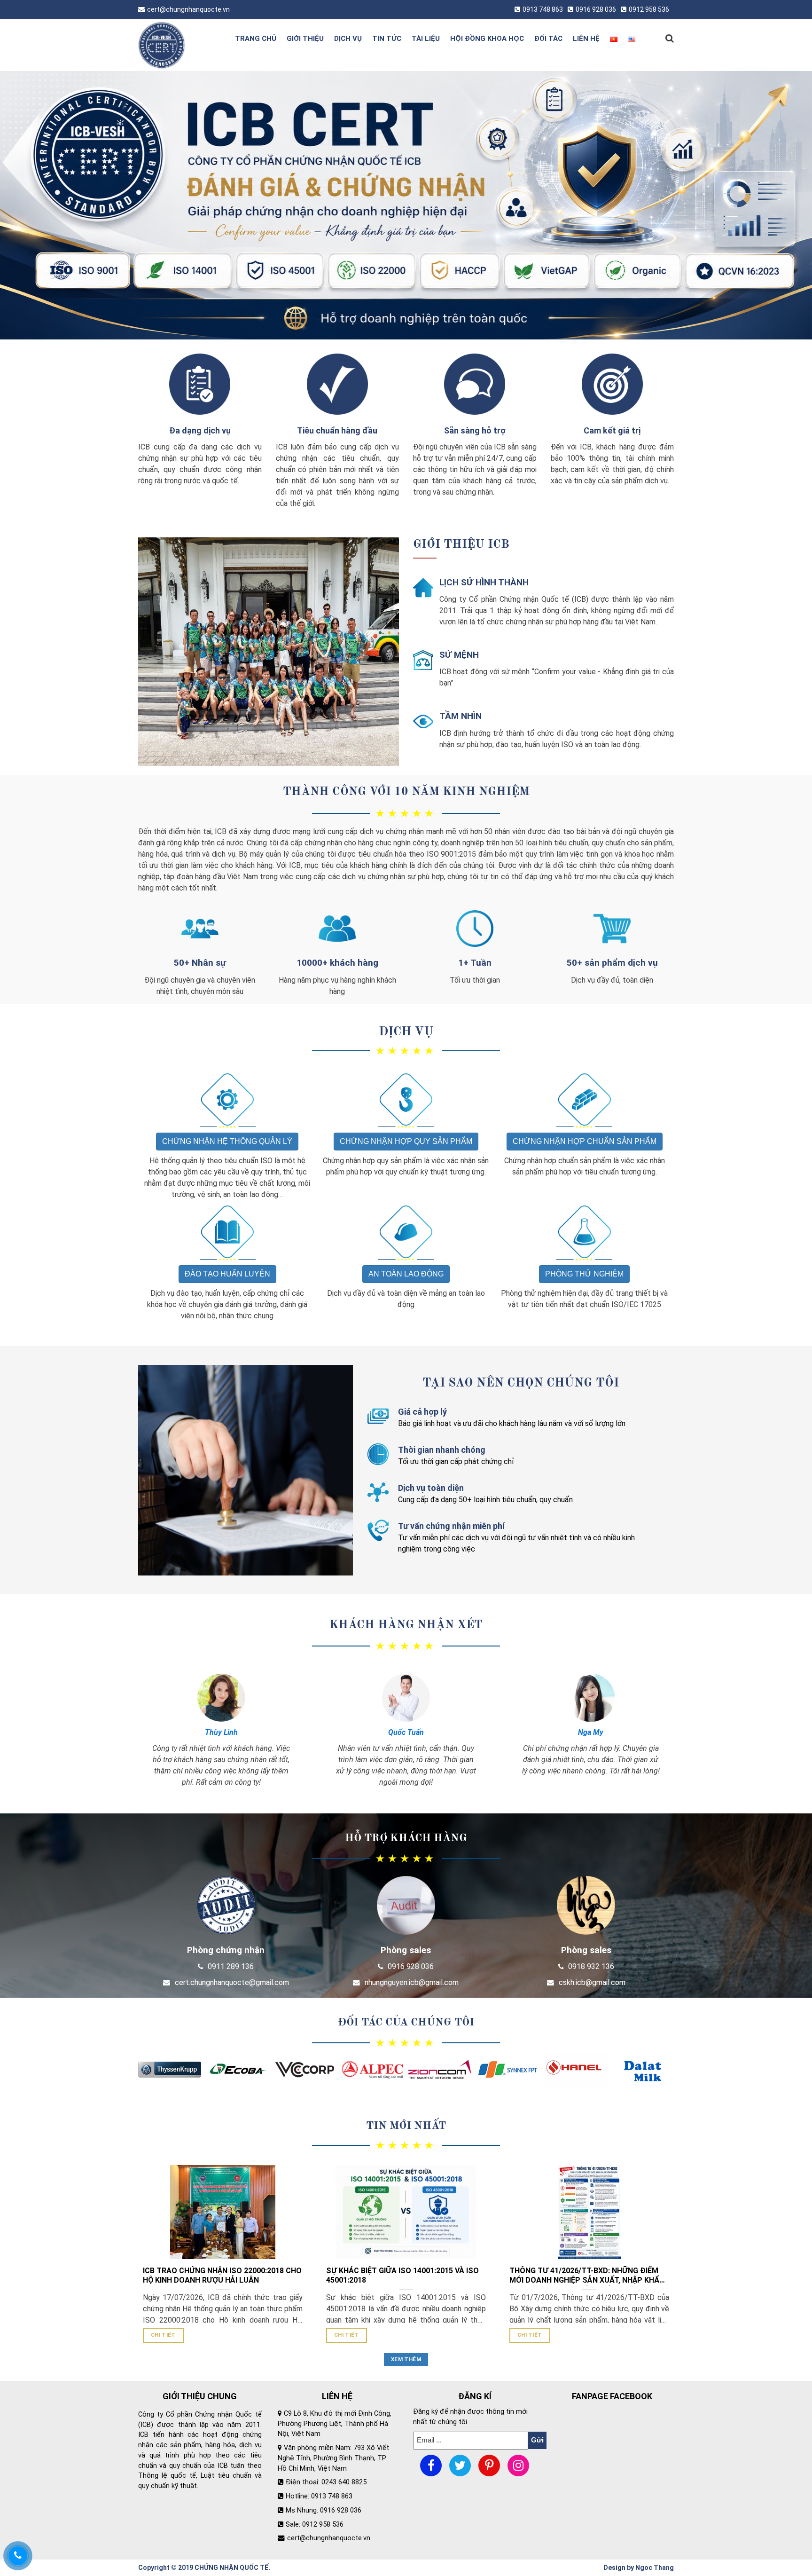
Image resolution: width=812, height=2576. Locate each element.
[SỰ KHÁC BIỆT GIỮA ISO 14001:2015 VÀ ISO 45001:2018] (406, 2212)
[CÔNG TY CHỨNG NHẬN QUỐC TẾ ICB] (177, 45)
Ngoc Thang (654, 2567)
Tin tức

-- To do --
Print, word for word, every entry shown above; the pictures stay out.

-- Your response --
Image resolution: width=812, height=2576. Locate each element.
[SỰ KHÁC BIỆT GIỮA ISO 14001:2015 VÀ ISO 45001:2018] (406, 2212)
[CÔNG TY CHỨNG NHẬN QUỐC TẾ ICB] (177, 45)
Ngoc Thang (654, 2567)
Tin tức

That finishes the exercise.